GIVEN EXERCISE => Reproduce the listing verbatim, starting with the line containing "How do I perform: Expand" and going on through the line containing "coord(123,113)".

SUPPLIED ENTRIES =>
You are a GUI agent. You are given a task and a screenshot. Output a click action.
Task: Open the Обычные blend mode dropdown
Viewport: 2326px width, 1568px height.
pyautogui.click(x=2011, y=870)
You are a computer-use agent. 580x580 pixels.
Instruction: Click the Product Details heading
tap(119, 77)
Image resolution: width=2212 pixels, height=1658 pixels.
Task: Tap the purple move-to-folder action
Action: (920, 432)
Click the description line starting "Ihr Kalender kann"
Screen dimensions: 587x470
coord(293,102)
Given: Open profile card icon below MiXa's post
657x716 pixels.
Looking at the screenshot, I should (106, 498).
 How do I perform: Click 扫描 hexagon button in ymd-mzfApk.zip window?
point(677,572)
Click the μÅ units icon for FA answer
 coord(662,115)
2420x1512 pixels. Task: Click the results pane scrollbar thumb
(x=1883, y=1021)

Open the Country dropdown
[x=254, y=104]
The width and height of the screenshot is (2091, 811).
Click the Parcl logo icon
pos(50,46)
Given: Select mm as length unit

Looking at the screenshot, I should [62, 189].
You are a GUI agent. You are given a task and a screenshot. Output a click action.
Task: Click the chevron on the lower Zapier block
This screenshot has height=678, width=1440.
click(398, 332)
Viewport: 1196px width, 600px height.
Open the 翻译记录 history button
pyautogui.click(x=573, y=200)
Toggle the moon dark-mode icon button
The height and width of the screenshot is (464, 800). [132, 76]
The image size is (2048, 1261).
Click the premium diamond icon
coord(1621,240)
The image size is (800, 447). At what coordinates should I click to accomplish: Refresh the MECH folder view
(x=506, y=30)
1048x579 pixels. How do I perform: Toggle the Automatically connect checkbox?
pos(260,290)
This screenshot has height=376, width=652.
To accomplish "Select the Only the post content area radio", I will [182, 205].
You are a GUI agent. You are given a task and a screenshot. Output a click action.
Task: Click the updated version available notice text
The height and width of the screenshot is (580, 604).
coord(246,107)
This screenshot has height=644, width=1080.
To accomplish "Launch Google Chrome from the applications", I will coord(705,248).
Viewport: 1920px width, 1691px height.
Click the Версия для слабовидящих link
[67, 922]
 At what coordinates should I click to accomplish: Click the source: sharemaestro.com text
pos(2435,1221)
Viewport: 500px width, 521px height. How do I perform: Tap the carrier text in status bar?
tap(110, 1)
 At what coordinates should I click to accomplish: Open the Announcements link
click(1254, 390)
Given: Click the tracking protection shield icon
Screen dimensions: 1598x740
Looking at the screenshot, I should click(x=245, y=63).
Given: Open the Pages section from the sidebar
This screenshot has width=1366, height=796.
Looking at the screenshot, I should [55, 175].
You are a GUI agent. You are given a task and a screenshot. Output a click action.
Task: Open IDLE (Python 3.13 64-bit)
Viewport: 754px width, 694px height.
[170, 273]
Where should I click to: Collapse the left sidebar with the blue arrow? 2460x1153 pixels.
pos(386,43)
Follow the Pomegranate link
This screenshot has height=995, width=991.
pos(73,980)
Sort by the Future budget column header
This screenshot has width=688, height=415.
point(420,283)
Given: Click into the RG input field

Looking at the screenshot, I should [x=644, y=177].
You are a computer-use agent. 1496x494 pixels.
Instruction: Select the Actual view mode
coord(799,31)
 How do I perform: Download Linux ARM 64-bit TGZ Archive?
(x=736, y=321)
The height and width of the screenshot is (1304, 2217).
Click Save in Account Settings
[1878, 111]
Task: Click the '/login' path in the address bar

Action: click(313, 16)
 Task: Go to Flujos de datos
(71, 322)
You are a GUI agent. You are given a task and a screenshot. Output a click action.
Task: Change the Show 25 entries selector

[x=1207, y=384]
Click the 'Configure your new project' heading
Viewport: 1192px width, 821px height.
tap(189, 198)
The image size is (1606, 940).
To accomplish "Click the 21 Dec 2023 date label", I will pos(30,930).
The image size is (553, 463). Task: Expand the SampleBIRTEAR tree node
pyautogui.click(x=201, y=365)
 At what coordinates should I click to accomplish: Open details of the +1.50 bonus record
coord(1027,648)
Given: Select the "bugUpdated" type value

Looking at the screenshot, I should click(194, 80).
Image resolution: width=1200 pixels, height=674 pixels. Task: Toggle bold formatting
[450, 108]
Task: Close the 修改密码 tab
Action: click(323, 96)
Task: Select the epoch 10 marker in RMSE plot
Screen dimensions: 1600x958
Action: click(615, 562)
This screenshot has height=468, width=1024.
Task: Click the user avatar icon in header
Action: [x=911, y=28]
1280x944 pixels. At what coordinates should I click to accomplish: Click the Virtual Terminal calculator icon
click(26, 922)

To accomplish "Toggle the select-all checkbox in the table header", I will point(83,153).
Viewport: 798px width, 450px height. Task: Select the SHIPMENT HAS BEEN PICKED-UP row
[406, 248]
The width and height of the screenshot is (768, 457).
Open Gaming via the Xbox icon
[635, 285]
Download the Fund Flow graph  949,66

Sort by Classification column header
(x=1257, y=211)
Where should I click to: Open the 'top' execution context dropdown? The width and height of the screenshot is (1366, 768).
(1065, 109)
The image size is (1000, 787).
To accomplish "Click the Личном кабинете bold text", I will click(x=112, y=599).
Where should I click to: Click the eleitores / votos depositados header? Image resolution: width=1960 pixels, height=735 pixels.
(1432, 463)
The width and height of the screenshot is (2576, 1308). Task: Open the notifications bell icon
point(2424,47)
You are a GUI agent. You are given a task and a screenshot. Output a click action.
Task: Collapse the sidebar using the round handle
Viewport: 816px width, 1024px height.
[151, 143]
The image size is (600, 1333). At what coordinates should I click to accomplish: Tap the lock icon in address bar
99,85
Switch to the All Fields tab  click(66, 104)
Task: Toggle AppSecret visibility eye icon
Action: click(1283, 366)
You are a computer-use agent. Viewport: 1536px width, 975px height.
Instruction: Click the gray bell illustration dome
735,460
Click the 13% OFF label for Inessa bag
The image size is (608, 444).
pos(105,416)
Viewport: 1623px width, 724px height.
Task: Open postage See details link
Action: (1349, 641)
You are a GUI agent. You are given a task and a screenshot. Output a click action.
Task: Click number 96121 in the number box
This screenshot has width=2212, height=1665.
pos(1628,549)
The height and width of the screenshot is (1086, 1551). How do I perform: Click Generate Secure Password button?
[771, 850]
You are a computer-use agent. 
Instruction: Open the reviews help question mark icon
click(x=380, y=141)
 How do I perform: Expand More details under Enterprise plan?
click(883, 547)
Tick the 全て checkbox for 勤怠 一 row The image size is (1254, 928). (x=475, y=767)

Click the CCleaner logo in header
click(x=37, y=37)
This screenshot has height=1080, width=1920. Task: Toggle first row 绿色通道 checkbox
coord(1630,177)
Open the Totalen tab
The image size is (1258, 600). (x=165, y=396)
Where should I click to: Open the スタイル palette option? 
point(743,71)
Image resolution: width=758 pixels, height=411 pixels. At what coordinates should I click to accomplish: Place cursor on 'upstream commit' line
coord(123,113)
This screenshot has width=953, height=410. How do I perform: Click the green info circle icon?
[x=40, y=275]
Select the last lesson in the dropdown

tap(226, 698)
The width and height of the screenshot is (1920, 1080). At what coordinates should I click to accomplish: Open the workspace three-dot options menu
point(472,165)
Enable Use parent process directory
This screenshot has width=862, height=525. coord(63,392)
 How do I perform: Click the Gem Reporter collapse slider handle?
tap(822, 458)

THE RESULT =>
 How do I perform: Expand More details under Enterprise plan?
click(883, 547)
Tick the 全て checkbox for 勤怠 一 row The image size is (1254, 928). (x=475, y=767)

Click the CCleaner logo in header
click(x=37, y=37)
This screenshot has height=1080, width=1920. Task: Toggle first row 绿色通道 checkbox
coord(1630,177)
Open the Totalen tab
The image size is (1258, 600). (x=165, y=396)
Where should I click to: Open the スタイル palette option? 
point(743,71)
Image resolution: width=758 pixels, height=411 pixels. At what coordinates should I click to accomplish: Place cursor on 'upstream commit' line
coord(123,113)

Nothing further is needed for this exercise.